THE TASK => Could you transcribe exactly the lines below, from the line with "This screenshot has width=258, height=190." through the line with "Where should I", and nothing else, leaving out the pictures?

Segment Start: INPUT DATA

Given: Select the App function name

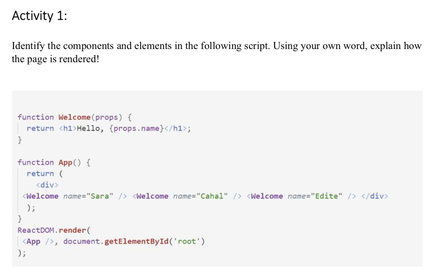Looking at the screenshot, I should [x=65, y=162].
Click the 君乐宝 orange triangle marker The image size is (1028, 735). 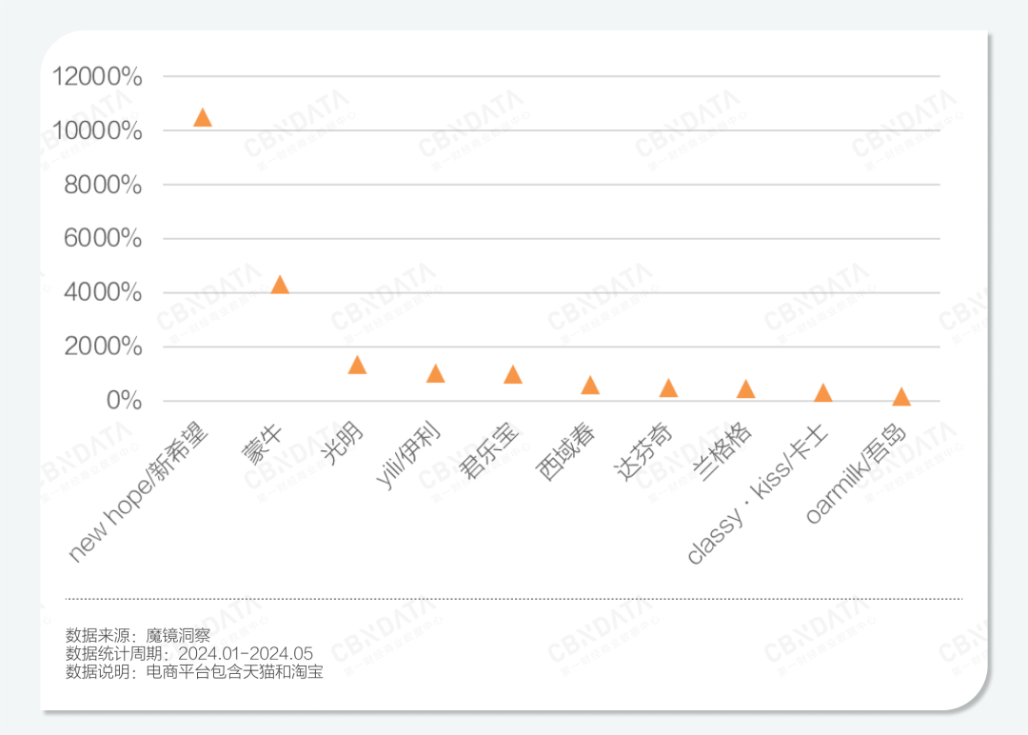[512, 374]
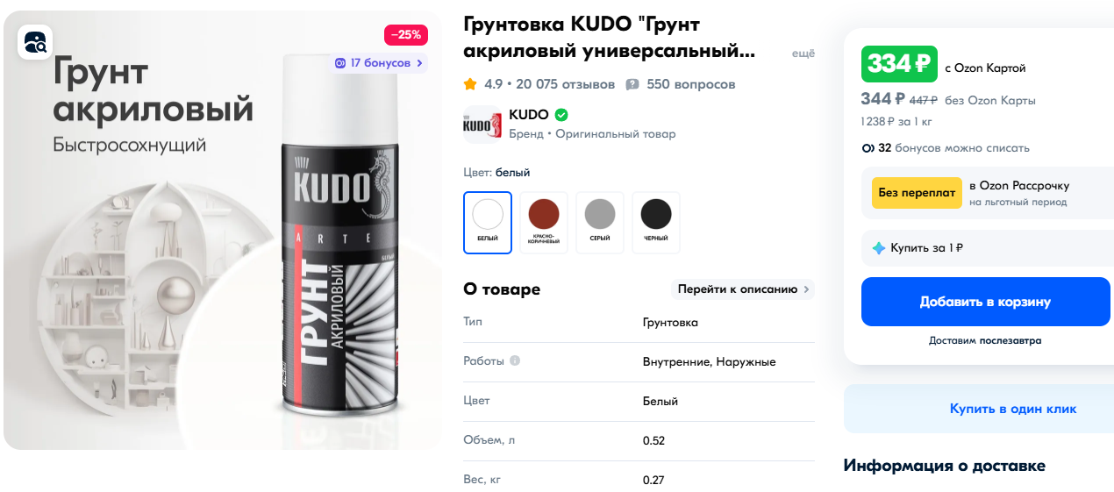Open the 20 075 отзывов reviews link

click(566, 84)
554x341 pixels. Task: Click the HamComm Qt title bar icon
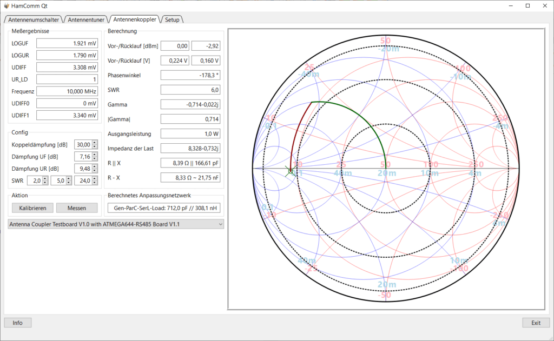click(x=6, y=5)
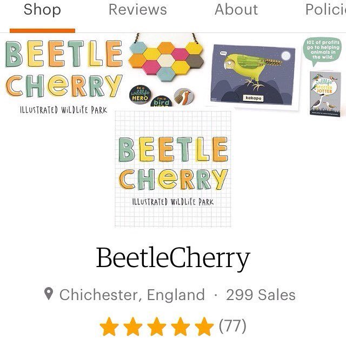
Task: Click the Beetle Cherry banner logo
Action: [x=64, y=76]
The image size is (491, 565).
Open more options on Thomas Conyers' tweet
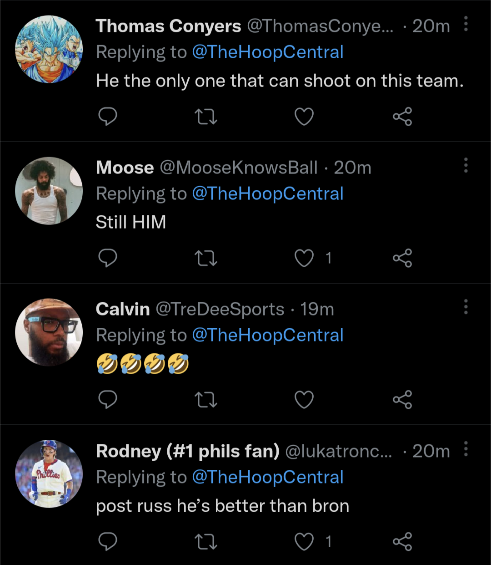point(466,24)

Segment End: INPUT DATA
Segment Start: INPUT DATA

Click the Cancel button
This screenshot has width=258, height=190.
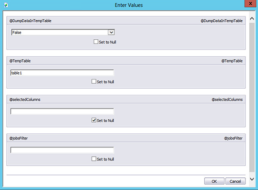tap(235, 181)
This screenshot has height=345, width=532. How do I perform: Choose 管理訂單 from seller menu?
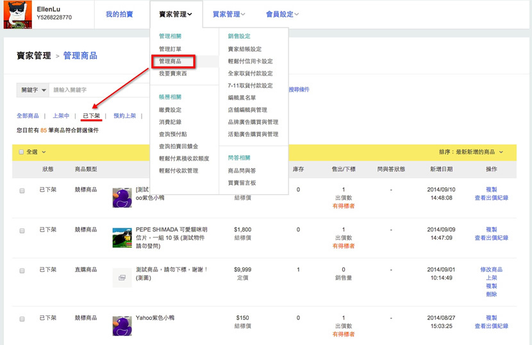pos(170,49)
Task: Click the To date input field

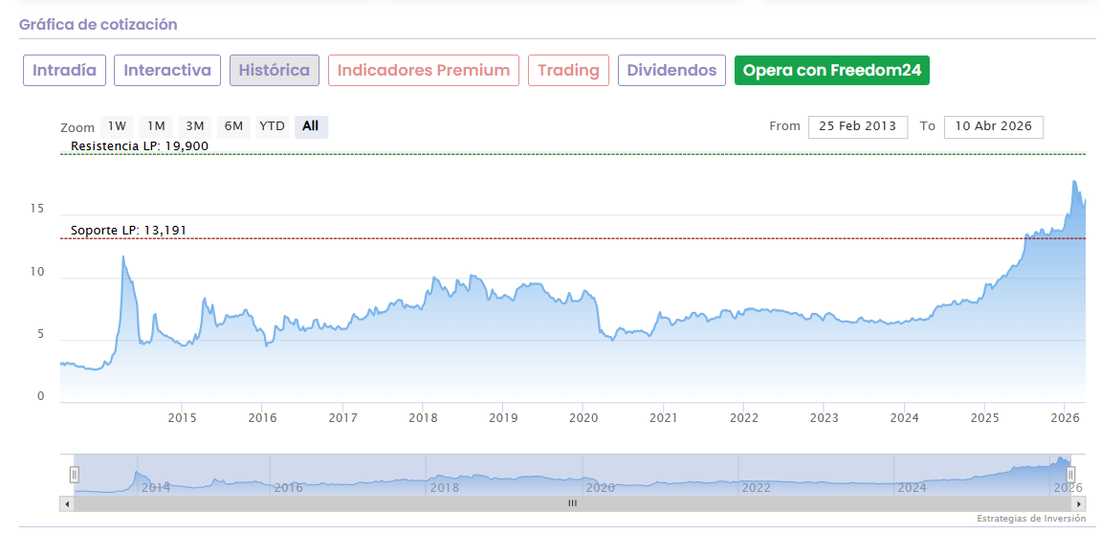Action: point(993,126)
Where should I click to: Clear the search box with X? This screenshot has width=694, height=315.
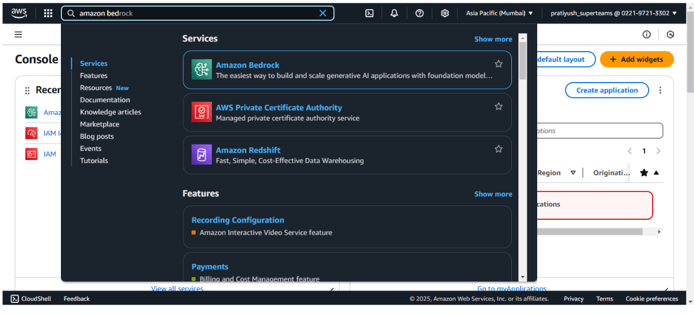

Segment End: INPUT DATA

ANSWER TO THIS TASK =>
This screenshot has width=258, height=190.
tap(235, 181)
This screenshot has height=345, width=532. How do I perform: Choose 管理訂單 from seller menu?
pos(170,49)
Task: Click the To date input field

Action: point(993,126)
Where should I click to: Clear the search box with X? This screenshot has width=694, height=315.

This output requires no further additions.